WHAT TO DO:
With the pictures omitted, output word for word the lines from the one containing "The height and" through the end of the records.

DATA TO EXAMINE:
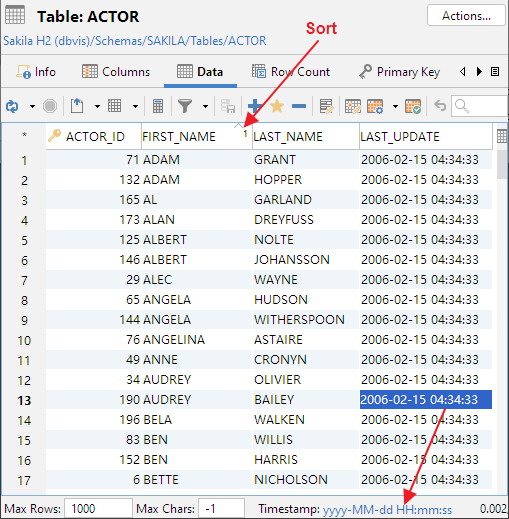This screenshot has height=519, width=509.
Task: Click the stop execution circle icon
Action: pyautogui.click(x=50, y=106)
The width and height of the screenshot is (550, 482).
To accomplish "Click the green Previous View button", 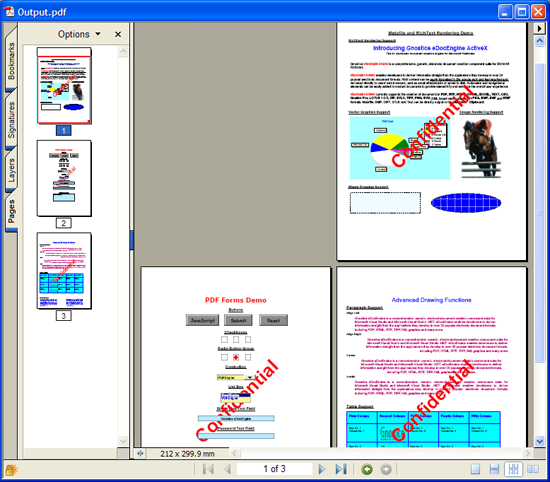I will click(367, 469).
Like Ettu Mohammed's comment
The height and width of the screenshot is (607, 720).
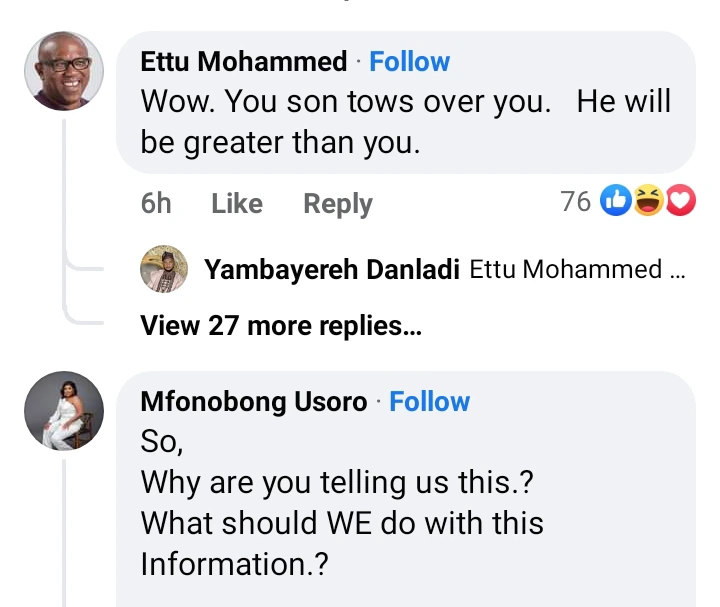[237, 203]
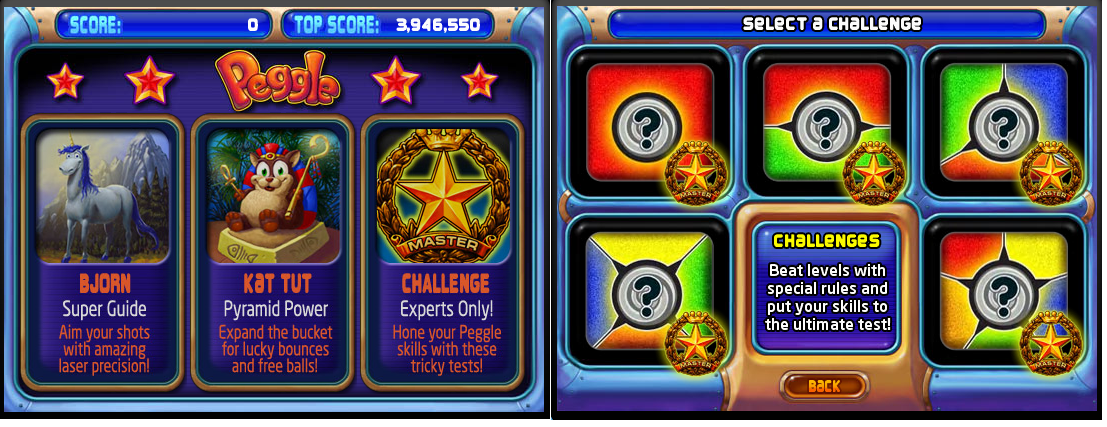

EXPECTED OUTPUT:
The height and width of the screenshot is (607, 720).
[237, 203]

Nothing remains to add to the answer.